Consignes de l'exercice →
**1)** Reformulez sous forme de liste le paragraphe de l'extrait qui commence par « La pédagogie reste lacunaire », en conservant ses faits principaux.
**2)** Dans les entrées, remplacez « This screenshot » par « This image » sans rien modifier d'autre, puis recopiez uniquement les lignes concernées. Commencez à la ligne qui contient « Identify the location of Search. » et arrêtez-vous après celle qui contient « The width and height of the screenshot is (1920, 1080). I ».

Extrait fourni →
————————

Place aux bonnes nouvelles comme la baisse du chômage. Place à de nouvelles promesses sur une possible cotisation extraordinaire des grandes entreprises pour financer les retraites, ou sur une grande concertation nationale sur le travail (ce que demande le syndicat réformiste CFDT). «Je veux réengager avec les partenaires sociaux. Pas de grandes discussions et de grand-messe. Il faut réfléchir au sens du travail.» Paroles, paroles…
Pari tenable?
Le pari est pris. Et l’on saura très vite s’il est tenable. Celui d’un retour rapide à «l’ordre républicain», érigé en pilier de ce mandat présidentiel. Comme si la violence sociale de ces dernières semaines allait s’évaporer. Comme s’il était possible de trouver une majorité, autour des prochains textes de lois, avec la majeure partie des élus de droite qui ont refusé de s’associer à la motion de censure. «Nous n’avons pas le droit à l’arrêt et à l’immobilisme», a asséné Emmanuel Macron, avant d’ajouter: «On va continuer la marche forcée. J’ai le sens de la démocratie et du mandat.»
La pédagogie reste lacunaire. Aucune référence par exemple au risque de décrochage financier de la France dont la dette publique approche les 3000 milliards d’euros. Aucune mention des marchés financiers qui guettent à juste titre le pays. Juste un graphique de comparaison avec les voisins européens.
Emmanuel Macron, on s’en souvient, avait déclaré, bravache, «qu’ils viennent me chercher» lors de l’affaire Benalla (son ancien collaborateur pris en flagrant délit de mettre un manifestant à terre) en juillet 2018. Cinq ans plus tard, les mots ne sont pas prononcés. Mais la tonalité est la même. «Je ne vis pas de regrets, mais de volonté et de ténacité», a-t-il conclu à la télévision. Le bras de fer avec ses opposants les plus virulents est loin, très loin d’être achevé. Quoiqu’il en coûte pour le pays.

————————

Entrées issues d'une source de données
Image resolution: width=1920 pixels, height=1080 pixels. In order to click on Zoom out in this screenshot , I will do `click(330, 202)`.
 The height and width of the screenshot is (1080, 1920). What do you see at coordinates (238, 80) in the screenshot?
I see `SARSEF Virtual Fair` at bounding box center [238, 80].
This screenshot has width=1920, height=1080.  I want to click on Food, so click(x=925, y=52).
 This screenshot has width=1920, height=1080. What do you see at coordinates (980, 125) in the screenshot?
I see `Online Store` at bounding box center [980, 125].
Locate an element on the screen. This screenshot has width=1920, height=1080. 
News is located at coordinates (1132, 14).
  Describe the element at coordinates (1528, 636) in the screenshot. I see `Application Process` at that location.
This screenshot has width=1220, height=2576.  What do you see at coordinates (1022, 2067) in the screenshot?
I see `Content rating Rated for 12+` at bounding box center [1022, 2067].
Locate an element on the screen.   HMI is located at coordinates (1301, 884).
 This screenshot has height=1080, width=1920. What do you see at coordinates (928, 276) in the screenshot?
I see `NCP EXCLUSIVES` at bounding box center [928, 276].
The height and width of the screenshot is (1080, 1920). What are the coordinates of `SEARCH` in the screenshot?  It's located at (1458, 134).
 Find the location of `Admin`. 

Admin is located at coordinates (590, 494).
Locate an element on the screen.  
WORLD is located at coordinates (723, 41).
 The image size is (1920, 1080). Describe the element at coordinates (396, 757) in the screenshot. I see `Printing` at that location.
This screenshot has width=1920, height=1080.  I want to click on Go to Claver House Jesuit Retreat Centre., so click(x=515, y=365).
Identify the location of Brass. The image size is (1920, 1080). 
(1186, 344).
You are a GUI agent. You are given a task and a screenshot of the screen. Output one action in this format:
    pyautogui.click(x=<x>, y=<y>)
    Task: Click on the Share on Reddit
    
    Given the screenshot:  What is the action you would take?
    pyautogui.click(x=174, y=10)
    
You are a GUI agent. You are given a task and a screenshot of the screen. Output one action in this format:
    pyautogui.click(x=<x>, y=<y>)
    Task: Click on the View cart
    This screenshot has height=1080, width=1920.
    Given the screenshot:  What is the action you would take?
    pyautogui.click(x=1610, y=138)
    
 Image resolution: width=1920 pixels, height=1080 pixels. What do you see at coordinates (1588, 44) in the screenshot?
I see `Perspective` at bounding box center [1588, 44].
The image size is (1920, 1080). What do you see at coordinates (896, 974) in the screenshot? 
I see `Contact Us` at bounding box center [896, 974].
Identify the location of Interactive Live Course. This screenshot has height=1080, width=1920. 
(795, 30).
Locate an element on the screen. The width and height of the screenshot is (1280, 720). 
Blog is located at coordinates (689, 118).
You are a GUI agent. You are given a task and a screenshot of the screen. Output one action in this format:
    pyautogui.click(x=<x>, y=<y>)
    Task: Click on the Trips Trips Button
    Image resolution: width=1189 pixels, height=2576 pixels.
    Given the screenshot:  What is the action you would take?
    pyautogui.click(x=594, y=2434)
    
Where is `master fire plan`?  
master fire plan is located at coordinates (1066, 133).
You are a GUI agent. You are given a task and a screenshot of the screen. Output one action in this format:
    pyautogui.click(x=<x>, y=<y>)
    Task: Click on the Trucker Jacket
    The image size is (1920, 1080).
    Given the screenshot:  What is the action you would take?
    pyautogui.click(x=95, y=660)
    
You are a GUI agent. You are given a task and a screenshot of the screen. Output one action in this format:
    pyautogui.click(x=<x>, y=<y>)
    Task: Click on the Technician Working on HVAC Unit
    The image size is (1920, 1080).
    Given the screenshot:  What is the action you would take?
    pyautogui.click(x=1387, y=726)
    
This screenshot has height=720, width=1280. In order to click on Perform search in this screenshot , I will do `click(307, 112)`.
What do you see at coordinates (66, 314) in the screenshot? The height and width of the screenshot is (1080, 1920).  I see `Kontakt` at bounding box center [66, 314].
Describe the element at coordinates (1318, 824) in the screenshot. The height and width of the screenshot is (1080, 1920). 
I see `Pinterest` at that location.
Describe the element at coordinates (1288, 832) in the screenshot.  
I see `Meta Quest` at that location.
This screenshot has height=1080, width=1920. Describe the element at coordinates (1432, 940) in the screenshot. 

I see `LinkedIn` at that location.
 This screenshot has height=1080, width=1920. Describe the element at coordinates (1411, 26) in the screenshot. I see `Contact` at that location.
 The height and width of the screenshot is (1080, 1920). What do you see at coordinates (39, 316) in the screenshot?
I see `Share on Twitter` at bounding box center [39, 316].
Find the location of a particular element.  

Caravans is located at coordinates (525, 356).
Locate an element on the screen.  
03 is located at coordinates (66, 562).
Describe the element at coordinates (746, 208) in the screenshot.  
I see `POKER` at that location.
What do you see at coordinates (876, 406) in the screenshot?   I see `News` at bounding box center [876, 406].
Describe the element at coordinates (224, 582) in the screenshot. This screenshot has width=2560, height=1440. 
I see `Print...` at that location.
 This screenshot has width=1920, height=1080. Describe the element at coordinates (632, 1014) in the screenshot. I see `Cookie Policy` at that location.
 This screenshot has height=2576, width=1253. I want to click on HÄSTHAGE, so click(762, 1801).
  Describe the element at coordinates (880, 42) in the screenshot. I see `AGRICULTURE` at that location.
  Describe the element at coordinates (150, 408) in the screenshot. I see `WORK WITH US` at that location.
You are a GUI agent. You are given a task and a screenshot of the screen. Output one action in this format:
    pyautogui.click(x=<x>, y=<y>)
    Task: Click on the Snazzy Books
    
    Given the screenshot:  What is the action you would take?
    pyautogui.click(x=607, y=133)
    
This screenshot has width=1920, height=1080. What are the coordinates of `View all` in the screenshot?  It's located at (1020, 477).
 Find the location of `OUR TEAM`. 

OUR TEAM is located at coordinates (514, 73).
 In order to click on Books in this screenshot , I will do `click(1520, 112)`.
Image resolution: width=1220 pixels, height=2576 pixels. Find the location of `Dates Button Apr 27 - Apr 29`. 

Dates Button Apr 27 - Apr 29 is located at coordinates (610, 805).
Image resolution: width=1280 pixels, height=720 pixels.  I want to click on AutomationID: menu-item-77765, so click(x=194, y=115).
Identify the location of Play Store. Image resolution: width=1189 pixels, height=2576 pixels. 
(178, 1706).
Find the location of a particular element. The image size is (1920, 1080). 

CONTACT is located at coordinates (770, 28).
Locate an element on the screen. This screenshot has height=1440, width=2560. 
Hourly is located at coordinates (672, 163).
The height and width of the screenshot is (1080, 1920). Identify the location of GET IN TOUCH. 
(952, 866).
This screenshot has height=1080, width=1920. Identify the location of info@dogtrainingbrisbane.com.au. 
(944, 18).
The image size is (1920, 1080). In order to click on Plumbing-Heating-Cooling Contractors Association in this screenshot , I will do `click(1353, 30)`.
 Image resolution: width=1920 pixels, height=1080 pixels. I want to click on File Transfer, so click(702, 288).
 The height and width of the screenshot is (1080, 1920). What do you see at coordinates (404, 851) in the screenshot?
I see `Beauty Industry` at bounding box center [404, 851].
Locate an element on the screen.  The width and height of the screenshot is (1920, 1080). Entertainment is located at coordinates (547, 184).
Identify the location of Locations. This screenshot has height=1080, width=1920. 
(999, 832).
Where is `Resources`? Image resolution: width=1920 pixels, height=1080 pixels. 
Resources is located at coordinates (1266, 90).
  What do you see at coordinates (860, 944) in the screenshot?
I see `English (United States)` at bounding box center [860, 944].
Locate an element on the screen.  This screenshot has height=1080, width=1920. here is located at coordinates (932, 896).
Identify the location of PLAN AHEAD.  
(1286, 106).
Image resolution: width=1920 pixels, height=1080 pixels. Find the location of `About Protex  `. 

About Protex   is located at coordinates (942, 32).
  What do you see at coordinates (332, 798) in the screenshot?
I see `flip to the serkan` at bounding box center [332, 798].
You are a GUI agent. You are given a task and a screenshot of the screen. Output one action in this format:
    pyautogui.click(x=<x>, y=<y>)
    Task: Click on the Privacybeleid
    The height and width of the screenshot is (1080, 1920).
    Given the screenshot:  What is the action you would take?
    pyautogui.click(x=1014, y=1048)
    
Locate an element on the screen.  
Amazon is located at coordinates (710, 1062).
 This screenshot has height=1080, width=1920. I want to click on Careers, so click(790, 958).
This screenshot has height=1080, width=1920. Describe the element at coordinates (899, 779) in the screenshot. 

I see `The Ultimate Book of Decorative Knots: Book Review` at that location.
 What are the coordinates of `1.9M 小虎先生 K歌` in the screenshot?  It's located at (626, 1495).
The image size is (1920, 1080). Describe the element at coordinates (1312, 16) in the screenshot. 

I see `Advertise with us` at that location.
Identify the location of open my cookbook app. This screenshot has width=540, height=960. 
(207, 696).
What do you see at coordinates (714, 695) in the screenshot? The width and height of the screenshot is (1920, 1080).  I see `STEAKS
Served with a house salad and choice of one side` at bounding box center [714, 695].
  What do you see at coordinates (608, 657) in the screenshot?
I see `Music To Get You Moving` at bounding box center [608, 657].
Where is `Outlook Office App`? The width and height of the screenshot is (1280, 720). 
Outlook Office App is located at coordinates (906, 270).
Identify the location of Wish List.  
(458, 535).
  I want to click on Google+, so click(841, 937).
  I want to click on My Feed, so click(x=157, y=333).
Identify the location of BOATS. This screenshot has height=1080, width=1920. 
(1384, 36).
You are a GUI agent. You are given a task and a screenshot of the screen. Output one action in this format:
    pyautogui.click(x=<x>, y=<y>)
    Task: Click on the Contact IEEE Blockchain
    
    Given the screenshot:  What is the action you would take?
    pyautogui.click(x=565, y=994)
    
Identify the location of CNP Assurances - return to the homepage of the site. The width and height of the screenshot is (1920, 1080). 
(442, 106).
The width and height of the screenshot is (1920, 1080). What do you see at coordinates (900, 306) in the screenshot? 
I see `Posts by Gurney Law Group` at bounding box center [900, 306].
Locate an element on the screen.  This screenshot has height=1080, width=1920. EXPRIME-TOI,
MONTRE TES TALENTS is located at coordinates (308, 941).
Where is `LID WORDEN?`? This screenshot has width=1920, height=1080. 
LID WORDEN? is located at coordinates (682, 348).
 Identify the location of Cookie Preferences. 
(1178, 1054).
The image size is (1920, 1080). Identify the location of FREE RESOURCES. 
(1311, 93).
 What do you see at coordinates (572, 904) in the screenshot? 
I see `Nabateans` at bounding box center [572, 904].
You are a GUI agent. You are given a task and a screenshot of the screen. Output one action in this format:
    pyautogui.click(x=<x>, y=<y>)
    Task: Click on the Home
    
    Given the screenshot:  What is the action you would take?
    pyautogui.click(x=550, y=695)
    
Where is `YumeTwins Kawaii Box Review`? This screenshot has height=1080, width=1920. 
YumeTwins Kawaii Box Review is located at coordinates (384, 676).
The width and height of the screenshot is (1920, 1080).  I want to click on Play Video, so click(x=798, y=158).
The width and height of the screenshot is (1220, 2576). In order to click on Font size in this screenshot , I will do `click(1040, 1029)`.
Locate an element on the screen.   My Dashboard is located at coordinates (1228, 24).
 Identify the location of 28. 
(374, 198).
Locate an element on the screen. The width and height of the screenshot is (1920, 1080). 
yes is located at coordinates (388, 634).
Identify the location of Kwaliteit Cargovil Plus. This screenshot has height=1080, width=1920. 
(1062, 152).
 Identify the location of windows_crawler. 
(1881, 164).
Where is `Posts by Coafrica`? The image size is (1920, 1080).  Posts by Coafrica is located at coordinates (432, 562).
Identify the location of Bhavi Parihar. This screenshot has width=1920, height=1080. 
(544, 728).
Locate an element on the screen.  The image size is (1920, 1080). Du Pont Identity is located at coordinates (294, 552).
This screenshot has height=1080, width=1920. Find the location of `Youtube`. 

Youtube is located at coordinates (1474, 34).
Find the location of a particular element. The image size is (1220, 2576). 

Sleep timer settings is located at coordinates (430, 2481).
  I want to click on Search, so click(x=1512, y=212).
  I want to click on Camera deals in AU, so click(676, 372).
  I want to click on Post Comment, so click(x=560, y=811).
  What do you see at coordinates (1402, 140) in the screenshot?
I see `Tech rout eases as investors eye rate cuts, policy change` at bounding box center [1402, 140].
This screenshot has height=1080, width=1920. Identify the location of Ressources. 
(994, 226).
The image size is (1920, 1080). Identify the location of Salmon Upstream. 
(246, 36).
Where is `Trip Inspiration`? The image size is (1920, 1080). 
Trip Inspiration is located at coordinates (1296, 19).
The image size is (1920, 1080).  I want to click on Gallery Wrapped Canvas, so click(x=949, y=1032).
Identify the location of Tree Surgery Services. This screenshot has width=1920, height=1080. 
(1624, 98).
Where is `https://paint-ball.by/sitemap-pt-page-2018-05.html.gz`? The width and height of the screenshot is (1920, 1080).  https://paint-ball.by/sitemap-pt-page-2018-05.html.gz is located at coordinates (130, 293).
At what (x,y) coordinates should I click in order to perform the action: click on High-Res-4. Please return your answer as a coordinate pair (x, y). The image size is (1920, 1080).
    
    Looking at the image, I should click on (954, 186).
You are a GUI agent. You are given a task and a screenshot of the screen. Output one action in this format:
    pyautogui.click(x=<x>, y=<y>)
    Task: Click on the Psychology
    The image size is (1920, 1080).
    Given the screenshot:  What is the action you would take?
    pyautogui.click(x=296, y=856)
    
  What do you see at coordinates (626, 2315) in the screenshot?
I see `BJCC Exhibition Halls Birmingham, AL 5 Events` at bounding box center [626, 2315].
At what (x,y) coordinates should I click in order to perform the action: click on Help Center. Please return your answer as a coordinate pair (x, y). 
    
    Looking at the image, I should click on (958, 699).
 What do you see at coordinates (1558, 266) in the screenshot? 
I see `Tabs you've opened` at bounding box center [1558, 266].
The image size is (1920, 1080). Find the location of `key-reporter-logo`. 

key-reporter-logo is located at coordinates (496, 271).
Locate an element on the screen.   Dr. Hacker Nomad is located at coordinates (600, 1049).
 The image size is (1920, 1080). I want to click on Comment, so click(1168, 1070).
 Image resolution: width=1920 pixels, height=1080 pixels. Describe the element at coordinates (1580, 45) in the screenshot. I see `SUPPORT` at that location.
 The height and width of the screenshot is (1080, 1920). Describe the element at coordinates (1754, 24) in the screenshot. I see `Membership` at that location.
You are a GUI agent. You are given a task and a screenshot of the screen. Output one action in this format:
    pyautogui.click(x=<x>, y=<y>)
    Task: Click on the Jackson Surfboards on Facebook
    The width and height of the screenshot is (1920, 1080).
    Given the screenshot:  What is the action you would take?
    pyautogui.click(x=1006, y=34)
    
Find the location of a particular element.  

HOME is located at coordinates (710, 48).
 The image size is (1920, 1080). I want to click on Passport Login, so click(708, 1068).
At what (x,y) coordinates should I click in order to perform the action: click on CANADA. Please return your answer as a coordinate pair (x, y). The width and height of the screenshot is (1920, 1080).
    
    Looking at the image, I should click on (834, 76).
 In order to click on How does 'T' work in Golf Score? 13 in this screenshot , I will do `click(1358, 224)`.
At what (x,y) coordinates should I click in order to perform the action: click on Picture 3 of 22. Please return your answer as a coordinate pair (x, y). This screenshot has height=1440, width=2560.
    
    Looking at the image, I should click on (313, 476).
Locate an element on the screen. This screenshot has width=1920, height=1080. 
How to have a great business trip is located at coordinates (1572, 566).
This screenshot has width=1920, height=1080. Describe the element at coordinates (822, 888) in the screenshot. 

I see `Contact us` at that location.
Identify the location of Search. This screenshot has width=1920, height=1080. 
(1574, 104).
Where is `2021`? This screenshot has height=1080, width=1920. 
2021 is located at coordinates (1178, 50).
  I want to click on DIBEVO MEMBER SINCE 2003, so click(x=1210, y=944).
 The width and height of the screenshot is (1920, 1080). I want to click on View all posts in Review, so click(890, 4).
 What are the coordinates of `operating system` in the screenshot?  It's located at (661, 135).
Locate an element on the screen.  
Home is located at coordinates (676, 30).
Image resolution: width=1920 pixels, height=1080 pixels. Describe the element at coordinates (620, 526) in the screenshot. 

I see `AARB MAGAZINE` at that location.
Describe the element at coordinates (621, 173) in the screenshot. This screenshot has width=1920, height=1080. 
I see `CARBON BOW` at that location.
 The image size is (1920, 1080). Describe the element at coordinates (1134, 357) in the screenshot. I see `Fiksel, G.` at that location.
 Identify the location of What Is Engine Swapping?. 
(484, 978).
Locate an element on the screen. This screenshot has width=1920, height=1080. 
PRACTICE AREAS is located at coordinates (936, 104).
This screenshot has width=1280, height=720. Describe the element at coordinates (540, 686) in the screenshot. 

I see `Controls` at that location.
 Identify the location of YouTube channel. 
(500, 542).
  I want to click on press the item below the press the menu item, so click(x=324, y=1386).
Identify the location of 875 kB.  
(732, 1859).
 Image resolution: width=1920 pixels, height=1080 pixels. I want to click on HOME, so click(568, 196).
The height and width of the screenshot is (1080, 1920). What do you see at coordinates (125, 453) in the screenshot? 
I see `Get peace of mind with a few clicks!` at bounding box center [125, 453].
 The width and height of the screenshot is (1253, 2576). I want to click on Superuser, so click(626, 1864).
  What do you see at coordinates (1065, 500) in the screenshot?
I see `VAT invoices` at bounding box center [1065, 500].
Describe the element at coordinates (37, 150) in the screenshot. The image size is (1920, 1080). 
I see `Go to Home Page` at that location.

————————

Réponses par consigne →
**1)**
- La pédagogie reste lacunaire.
- Aucune référence au risque de décrochage financier de la France, dont la dette publique approche les 3000 milliards d'euros.
- Aucune mention des marchés financiers qui guettent le pays.
- Seulement un graphique de comparaison avec les voisins européens.

**2)**
Identify the location of Search. This image has width=1920, height=1080. 
(1574, 104).
Where is `2021`? This image has height=1080, width=1920. 
2021 is located at coordinates (1178, 50).
  I want to click on DIBEVO MEMBER SINCE 2003, so click(x=1210, y=944).
 The width and height of the screenshot is (1920, 1080). I want to click on View all posts in Review, so click(890, 4).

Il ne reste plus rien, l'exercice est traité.